◆ Activity ◆
Transcribe every line from the one containing "Where should I click to: Open" through the end of the records below, exactly, but not the pictures.

◆ Records shown ◆
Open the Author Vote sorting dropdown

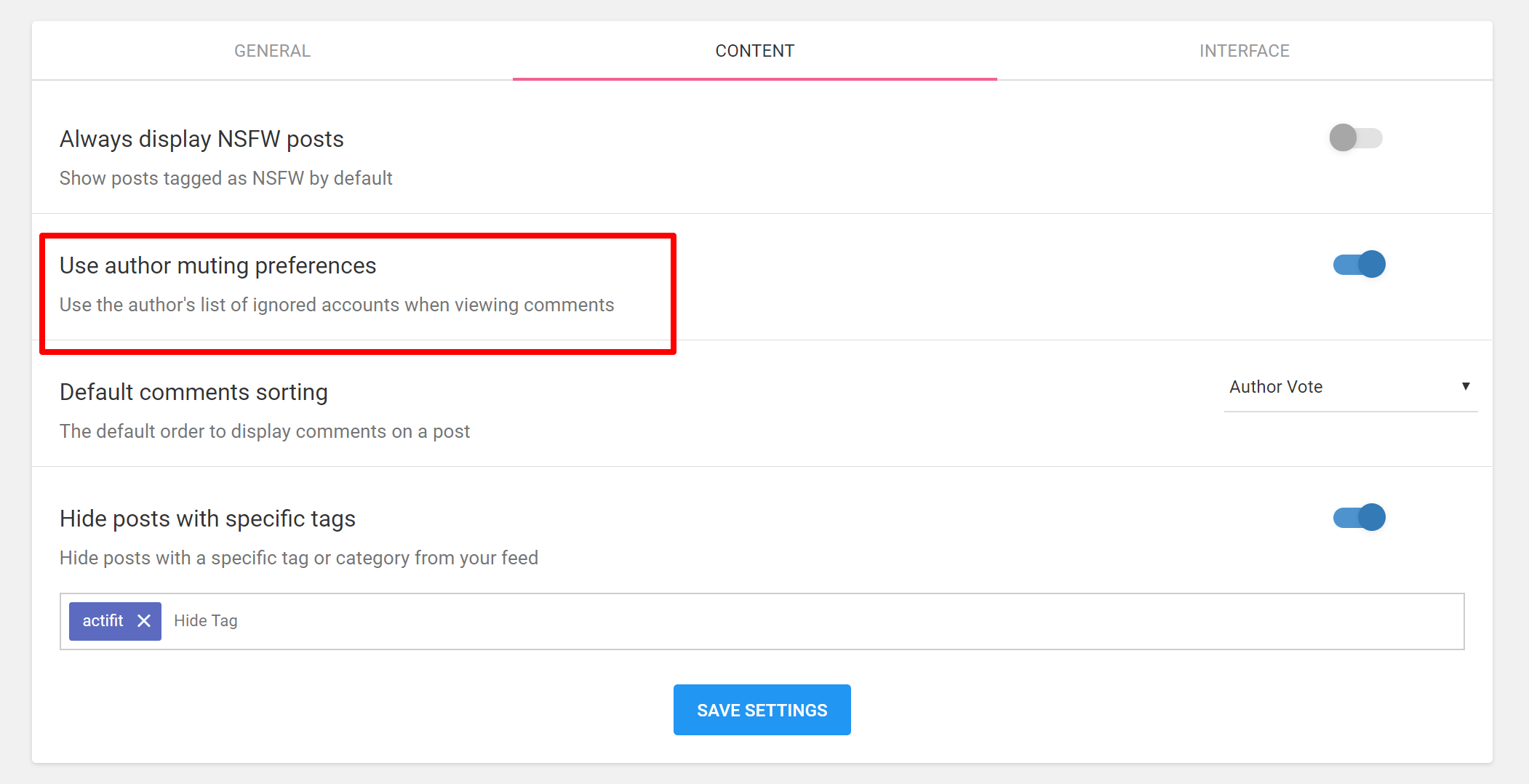click(1349, 387)
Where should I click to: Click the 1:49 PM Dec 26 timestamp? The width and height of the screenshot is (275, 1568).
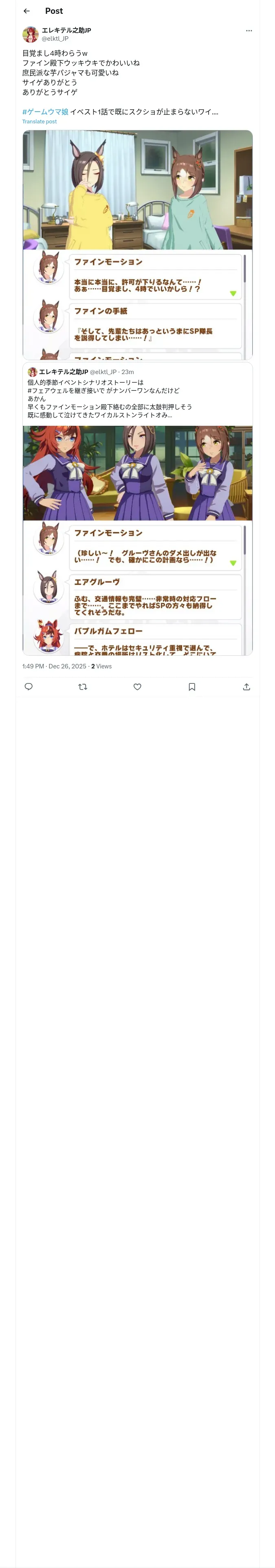tap(54, 666)
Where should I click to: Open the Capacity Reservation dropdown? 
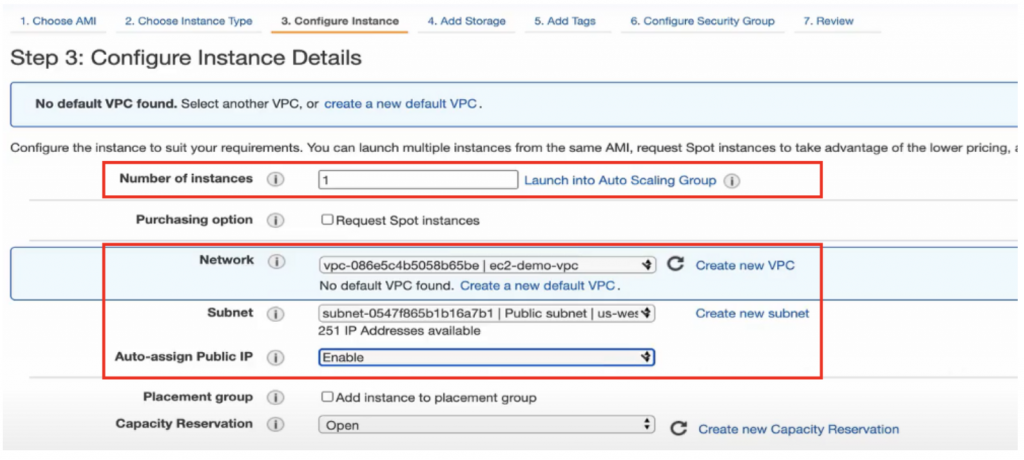coord(487,425)
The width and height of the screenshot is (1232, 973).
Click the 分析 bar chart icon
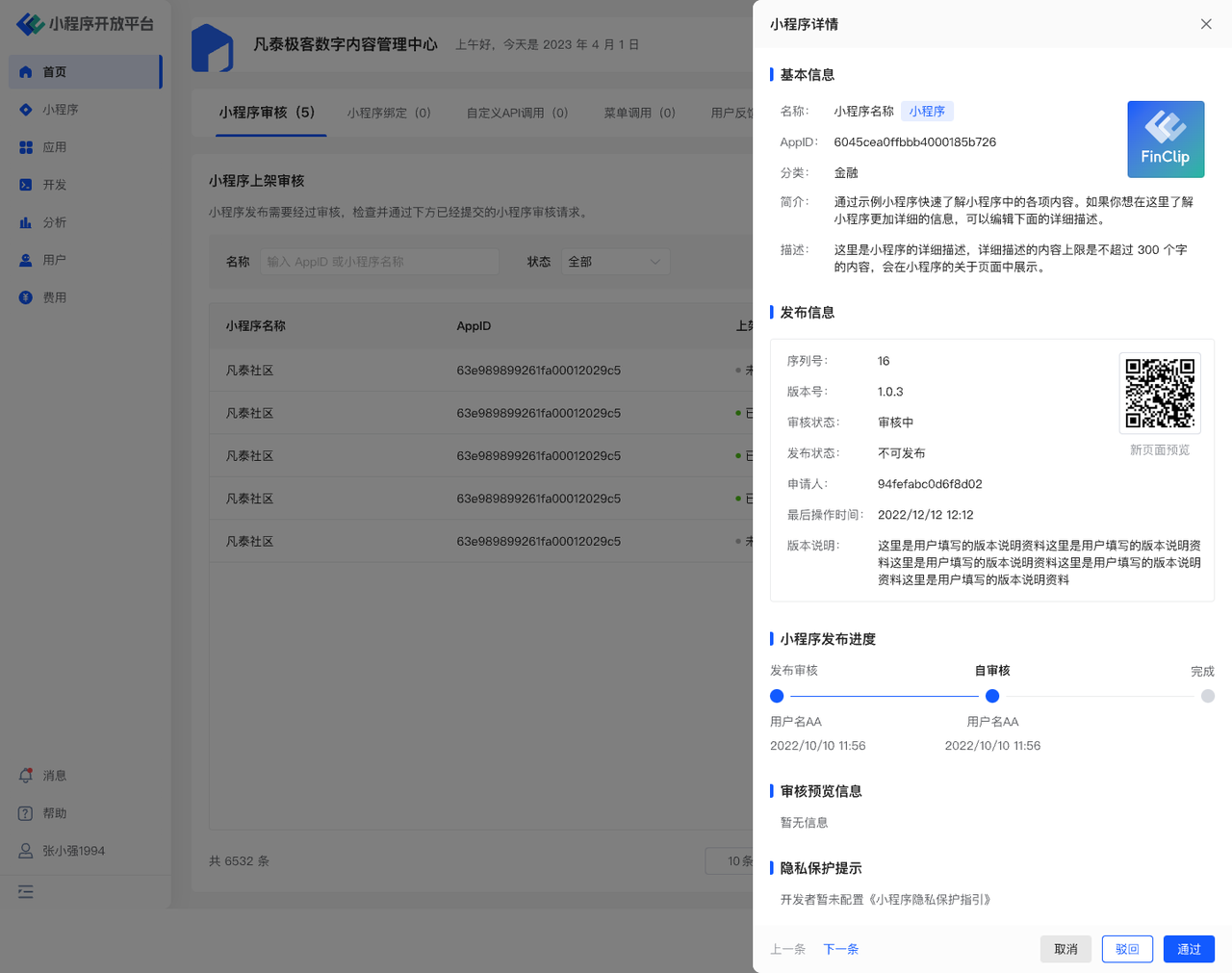[x=26, y=222]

◆ Written answer ◆
Where should I click to: Open the Capacity Reservation dropdown? 
coord(487,425)
The width and height of the screenshot is (1232, 973).
Click the 分析 bar chart icon
[x=26, y=222]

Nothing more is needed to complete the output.